Те, кто достаточно разумен, чтобы признаться себе, что им нужна помощь (а их совсем не большинство), обнаруживают абсурдную реальность — большинство ресурсов посвящено, справедливо, реабилитации выходцев из фронтовых и боевых частей. Но эта война создала множество кругов ущерба, и концепция, согласно которой только тот, кто был достаточно близко к огню, имеет право обжечься им, ошибочна.

Ужасно, что люди, которые хотят потребовать признания от Министерства обороны как пострадавшие в ходе войны «Железные мечи», сталкиваются с пренебрежением. Трудно, что те, кто заходит далеко и ищет адвоката, который будет представлять их перед Министерством обороны, с большим трудом находят того, кто также является «носителем секрета» и может действительно верно представить историю истца. Как доказать ущерб, когда запрещено говорить о событии, которое его вызвало?

И печально, что не хватает терапевтов, у которых есть соответствующий допуск к секретности, и лечение быстро превращается в хождение между каплями секрета. Ты можешь говорить о том, что чувствуешь, но не о том, что заставило тебя чувствовать это. Кроме того, трудно создать сообщество для сотрудничества и поддержки, так как даже внутри подразделений существует разделение секретной информации, и запрещено открывать специализированные группы в социальных сетях. «Уловка 8200», если хотите.

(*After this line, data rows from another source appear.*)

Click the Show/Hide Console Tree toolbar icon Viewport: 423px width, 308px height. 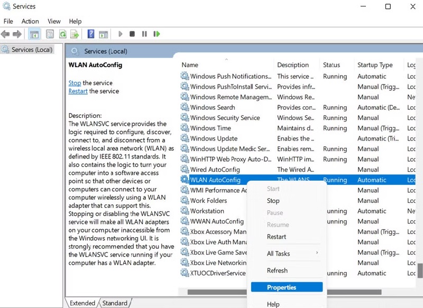[x=34, y=34]

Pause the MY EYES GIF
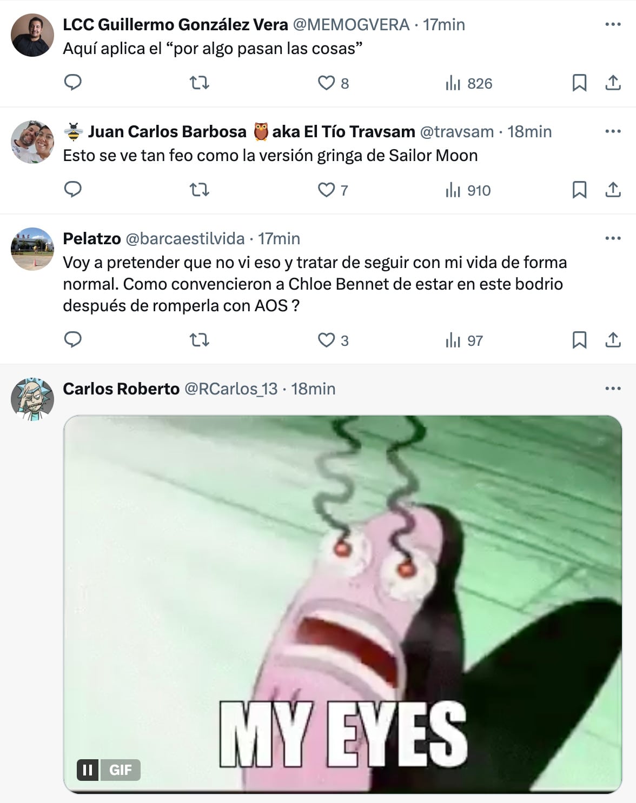tap(88, 769)
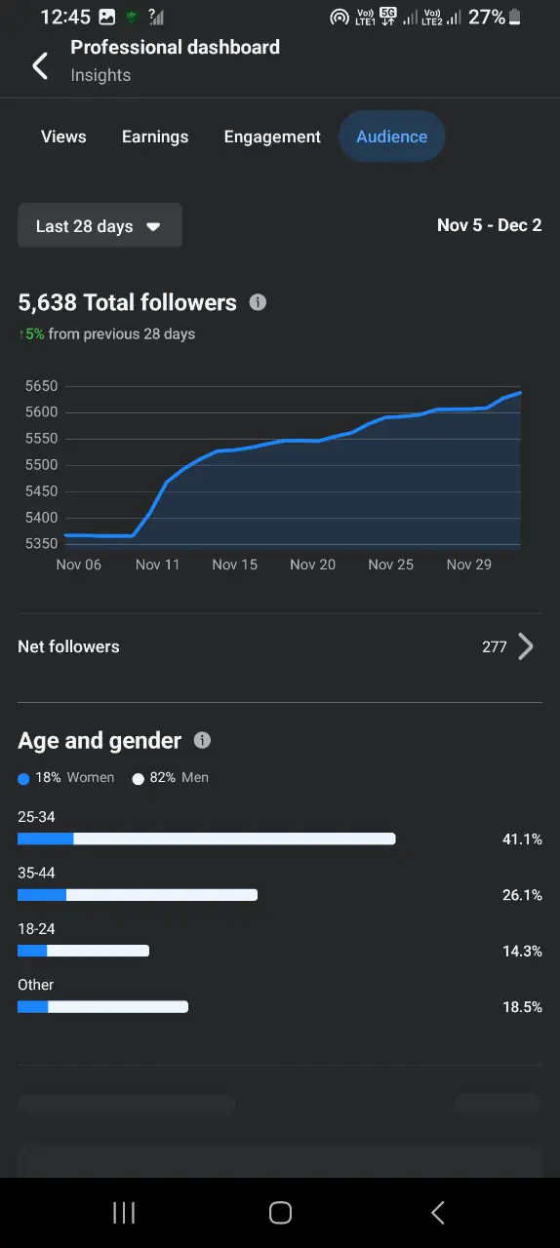Tap the 35-44 age group bar
The image size is (560, 1248).
[x=138, y=894]
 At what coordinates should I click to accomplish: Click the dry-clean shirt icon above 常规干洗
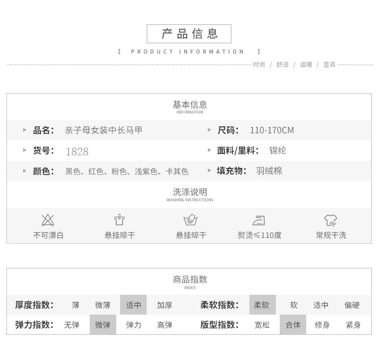(330, 221)

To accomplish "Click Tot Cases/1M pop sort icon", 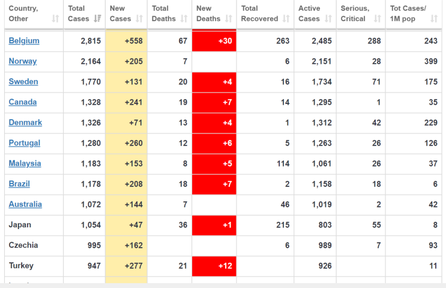I will 434,19.
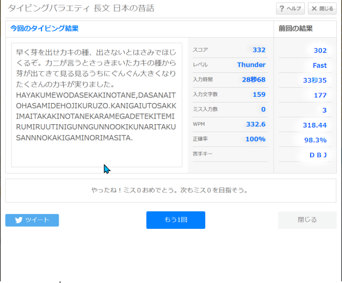Click the previous score 302
342x283 pixels.
point(320,51)
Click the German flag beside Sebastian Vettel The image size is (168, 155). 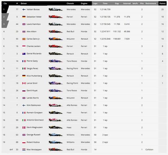pyautogui.click(x=24, y=17)
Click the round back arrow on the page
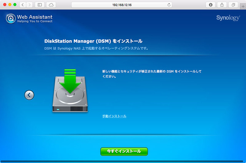This screenshot has width=246, height=163. (29, 95)
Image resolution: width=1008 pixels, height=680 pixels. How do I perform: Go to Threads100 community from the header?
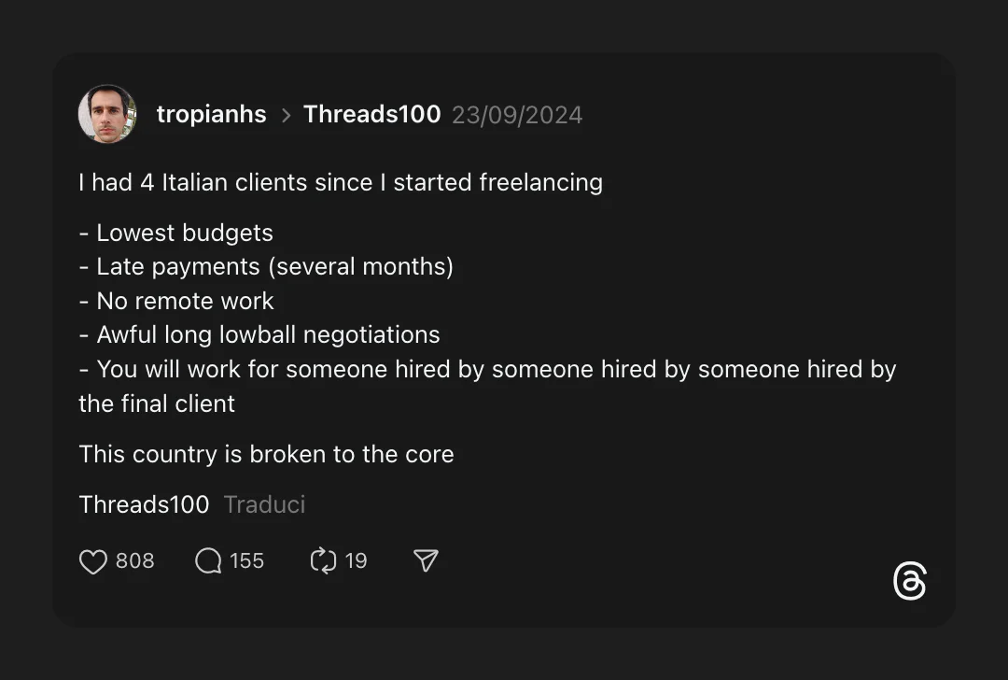coord(371,115)
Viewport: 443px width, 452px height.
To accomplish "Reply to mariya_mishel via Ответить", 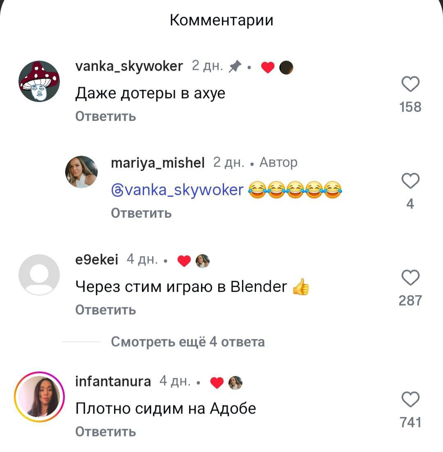I will coord(141,213).
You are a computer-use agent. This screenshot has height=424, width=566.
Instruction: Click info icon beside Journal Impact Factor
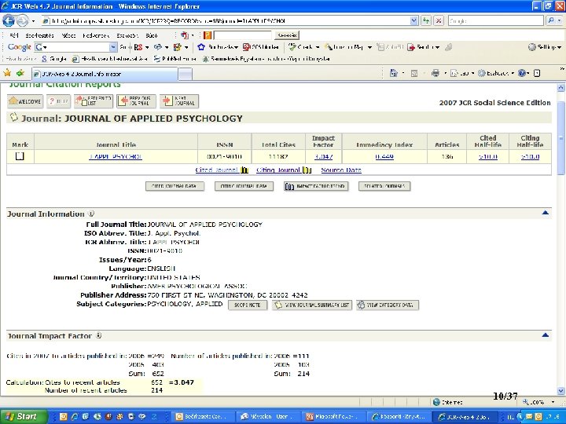click(100, 335)
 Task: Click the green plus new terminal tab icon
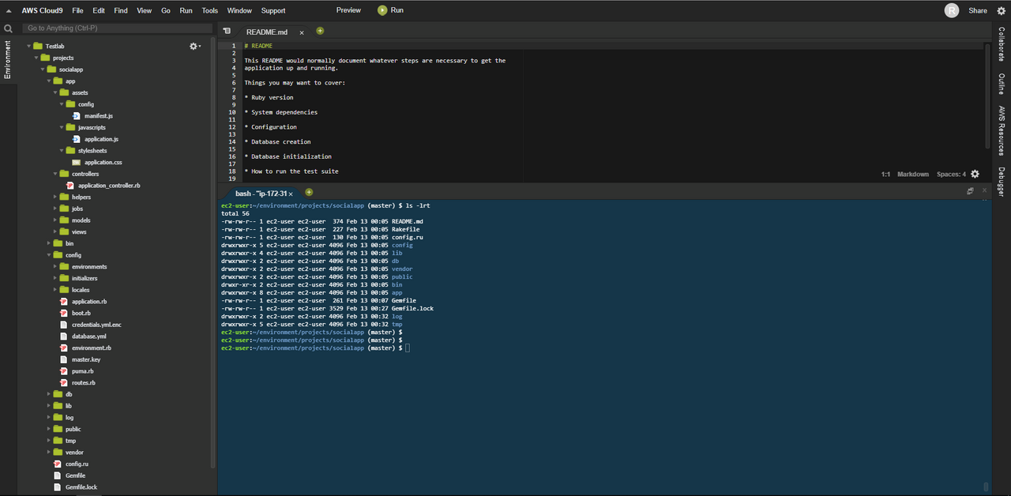pyautogui.click(x=309, y=192)
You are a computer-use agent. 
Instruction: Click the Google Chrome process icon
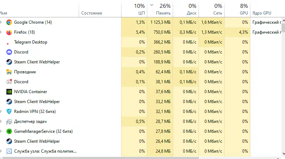[x=9, y=22]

Системы психического здоровья самих подразделений рушатся под нагрузкой лечения солдат срочной службы и не могут выделить ресурсы для лечения резервистов, которые остаются сиротами. «У нас нет ни мамы, ни папы», — говорили мне не раз друзья и солдаты, — «и никому нет дела».

Когда я поднимала эти проблемы перед старшими офицерами по психическому здоровью в подразделениях, я получала ответ в виде отчаянной беспомощности: «В наши обязанности не входит создание базы данных терапевтов и адвокатов с допуском к секретности»; «У офицеров по психическому здоровью в подразделении нет возможности вместить пациентов-резервистов» (и даже если бы была, им разрешено лечить резервистов только по приказу о призыве, а существует острая нехватка дней резервистской службы, которые можно на это выделить); «У нас нет возможности организовать дополнительные мероприятия по переработке травмы».

Невидимые ранения выходцев из «невидимых» подразделений, возможно, не были вызваны пулей, но они не менее реальны. Они вызваны тем, что вы видели, тем, что слышали, тем, что знали, тем, что делали, тем, что не смогли предотвратить, и тем, о чем вам запрещено кому-либо рассказывать. И это стоит нам, всем нам, очень дорого — начиная с количества работников, которые не могут вернуться на рынок труда, и заканчивая более или менее успешными попытками причинения себе вреда и даже самоубийства.

Спасите спасателя

И возвращаясь к телефонному разговору с молодым офицером. «Ты понимаешь, что я говорю?» — спросил он.

Я слушаю его, когда он объясняет мне, почему диагностика, которую он прошел, недостаточно хороша. Он анализирует методологию, указывает на вмешивающиеся переменные и предлагает лучшую модель. Модель, согласно которой он, на самом деле, в полном порядке. Но он не в порядке. Он пострадал. И многие другие пострадали вместе с ним.

Тысячи женщин и мужчин посвятили — каждый и каждая — сотни дней резервистской службы, чтобы найти пропавших без вести, вернуть заложников, предотвратить теракты, защитить силы, обнаружить врагов и спасти жизни. Часть вещей, которые они сделали, никогда не будут опубликованы. Часть великих моментов в их жизни останется фразой, которую им запрещено закончить.

Они знали вещи, которые никто не должен был знать. Видели вещи, которые ни один человек не должен видеть. Несли ответственность, которую невозможно объяснить на пятничной трапезе.

А потом их отправили домой.

Сказали им вернуться к работе. К учебе. К детям. К отношениям. К жизни.

Но война вернулась вместе с ними домой в форме, которую система не всегда умеет распознать. Иногда она вернулась внутри человека, который выглядит полностью функционирующим, ходит в офис утром, смеется с друзьями вечером и объясняет своему психологу с глубочайшей серьезностью, почему анкета, диагностировавшая у него посттравму, страдает методологическими проблемами. А внутри — разбит на миллион крошечных частиц разбитой души.

Тысячи женщин и мужчин посвятили последние годы попыткам спасти жизни других. Пришло время кому-то решить, кто отвечает за то, чтобы спасти их.